1000 Albums Project

ALBUM 107

Play It Again Sham!, by The Saw Doctors
Suggested by Nick Hall

Let us consider the most important musical question since records, and records, began…

Who are the coolest musical doctors?

Sure, it’s hard to look past Dr Dre these days, but he’s not always been the general practitioner of choice. The Eighties saw Doctor and the Medics rise to Surgeon General status. And in the Seventies, Dr Feelgood had us hooked while Dr Hook made us feel good.

Were the Nineties a private practice for The Saw Doctors, Ireland’s finest Medicinal Musicians? Enquiring minds what to know!

With their traditional Irish folk-rock style, The Saw Doctors spin yarns from four different thematic fibres. The first is ‘nostalgia’, with sweet songs about childhood, and days of Yore with a capital Y. This is best exemplified by songs such as Me Heart Is Living In The Sixties Still and the great We’re The Popsuckers (the suckers for pop). While there’s a danger of being downbeat, these songs are always pitched as uplifting and endearing. Nostalgia is great, ‘member?

The second theme is ‘lost / unrequited love’, and here the songs go full-on maudlin. Personally, this is the weakest of The Saw Doctors arsenal, which is a shame as it’s a theme that’s tapped over and over and over again. This compilation starts with World of Good, which is perhaps the worst offender, with lyrics such as “the understanding of a druid / and the innocence of a child”. There’s more songs like these, like Winter’s Just A Dream or Letter From Louise. It was mawkish pap like this that pushed me away from the band in the Nineties.

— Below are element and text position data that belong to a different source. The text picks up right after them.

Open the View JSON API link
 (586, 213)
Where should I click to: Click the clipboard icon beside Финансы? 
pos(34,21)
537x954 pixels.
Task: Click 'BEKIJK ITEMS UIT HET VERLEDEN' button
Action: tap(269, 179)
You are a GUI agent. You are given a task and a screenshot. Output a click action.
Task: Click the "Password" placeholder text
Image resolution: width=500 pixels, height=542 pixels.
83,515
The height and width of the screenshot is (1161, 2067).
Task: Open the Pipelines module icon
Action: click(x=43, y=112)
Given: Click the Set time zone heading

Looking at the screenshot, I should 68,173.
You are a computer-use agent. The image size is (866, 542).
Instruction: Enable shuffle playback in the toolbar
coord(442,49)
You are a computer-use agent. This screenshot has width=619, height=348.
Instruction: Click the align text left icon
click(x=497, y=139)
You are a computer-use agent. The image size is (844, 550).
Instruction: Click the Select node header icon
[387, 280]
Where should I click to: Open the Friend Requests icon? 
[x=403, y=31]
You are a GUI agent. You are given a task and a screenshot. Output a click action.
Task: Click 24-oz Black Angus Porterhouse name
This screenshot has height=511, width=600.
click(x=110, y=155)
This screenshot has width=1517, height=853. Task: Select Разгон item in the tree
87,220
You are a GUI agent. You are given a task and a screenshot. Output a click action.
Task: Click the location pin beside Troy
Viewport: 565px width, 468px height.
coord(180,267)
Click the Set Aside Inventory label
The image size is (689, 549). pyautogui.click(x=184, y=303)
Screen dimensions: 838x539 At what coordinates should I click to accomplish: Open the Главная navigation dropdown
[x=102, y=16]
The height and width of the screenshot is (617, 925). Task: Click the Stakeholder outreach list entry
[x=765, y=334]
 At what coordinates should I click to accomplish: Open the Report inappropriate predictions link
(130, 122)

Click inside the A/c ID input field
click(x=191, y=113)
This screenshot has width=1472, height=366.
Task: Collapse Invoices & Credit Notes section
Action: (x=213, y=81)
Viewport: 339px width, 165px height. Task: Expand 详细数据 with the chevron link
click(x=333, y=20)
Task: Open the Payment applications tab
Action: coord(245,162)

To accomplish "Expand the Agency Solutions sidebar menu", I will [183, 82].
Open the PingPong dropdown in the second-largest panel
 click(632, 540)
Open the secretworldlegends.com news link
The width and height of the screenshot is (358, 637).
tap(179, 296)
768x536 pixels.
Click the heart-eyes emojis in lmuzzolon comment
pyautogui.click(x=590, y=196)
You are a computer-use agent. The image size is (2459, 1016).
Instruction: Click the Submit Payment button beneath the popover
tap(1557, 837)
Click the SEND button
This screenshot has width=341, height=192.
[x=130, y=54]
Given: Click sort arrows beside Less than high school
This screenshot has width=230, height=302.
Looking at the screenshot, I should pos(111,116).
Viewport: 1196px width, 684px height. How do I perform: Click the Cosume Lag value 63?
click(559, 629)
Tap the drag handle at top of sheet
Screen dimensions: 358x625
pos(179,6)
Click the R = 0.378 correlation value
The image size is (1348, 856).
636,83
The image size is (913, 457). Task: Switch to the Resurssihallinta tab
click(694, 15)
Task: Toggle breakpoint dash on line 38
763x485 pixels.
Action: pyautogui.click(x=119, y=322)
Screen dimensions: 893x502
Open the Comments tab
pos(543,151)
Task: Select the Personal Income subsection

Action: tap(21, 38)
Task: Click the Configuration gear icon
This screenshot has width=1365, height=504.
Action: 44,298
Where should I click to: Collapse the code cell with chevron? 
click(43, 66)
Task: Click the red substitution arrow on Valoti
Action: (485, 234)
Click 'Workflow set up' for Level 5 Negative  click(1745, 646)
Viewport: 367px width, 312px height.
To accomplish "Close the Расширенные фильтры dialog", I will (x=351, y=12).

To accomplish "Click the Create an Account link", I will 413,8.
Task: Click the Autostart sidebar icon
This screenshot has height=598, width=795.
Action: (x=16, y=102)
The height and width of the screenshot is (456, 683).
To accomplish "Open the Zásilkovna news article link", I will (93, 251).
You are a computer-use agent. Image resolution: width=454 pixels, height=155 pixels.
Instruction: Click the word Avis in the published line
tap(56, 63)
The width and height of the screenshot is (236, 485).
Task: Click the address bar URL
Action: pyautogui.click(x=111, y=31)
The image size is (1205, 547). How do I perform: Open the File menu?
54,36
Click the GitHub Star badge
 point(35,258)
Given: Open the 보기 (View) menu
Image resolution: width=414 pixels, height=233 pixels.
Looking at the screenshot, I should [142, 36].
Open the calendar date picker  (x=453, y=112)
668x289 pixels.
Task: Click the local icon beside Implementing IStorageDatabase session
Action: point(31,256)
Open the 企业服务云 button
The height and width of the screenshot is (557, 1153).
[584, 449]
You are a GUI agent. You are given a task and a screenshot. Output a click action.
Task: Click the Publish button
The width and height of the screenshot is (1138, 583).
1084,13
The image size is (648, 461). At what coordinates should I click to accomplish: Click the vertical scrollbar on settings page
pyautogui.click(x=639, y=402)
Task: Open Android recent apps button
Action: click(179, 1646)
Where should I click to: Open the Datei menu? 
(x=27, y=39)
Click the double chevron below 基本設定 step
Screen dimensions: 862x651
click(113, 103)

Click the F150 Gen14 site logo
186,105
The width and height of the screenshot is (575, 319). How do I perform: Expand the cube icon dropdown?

The third theme is ‘fun’. This is the opposite of the previous, and it’s the stuff that pulled me to the band in the Nineties. Thankfully, this compilation is packed with tunes in this category, such as Broke My Heart (the story of an expected pass in a football match that goes awry) and my personal favourite, I’d Love To Kiss The Bangles. This up-tempo crowd-pleaser is basically a shopping list of folk with which the band would not like intimacy, before repeated professions of love / lust for ladies who Walk Like Egyptians. Admittedly, there’s a certain end-of-the-pier saucy postcard grubbiness in this song, and in others such as Bless Me Father and Howya Julia, but I can’t help but laugh at lines such as “Shane MacGowan’s not my type, his teeth are green and mangled / But Jesus Christ Almighty, I’d love to bang a Bangle”.

The final theme is perhaps the most pervasive, and definitely the most understandable: It’s ‘Ireland’. With such rich accented voice, Davy Carton and Leo Moran can’t do anything but display their heritage and history as a proud heraldic banner. The galloping folksiness is a massive aide to this, and there’s so much clichéd local flavour in songs like Michael D Rocking in the Dail and Crock of Gold that I can almost smell the peat bog and taste the Guinness.

For me, The Saw Doctors are a band with strengths and weaknesses. The colour and charm of their happier songs is a definite strength, while their overindulgence in the twee and the sentimental is a definite weakness. Their folk-rock sound and Irish patina could be counted as either, but it’s a qualified plus for me. Play It Again Sham gets 6/10, but the yin-yang nature of their output could see a different set of songs judged far more harshly.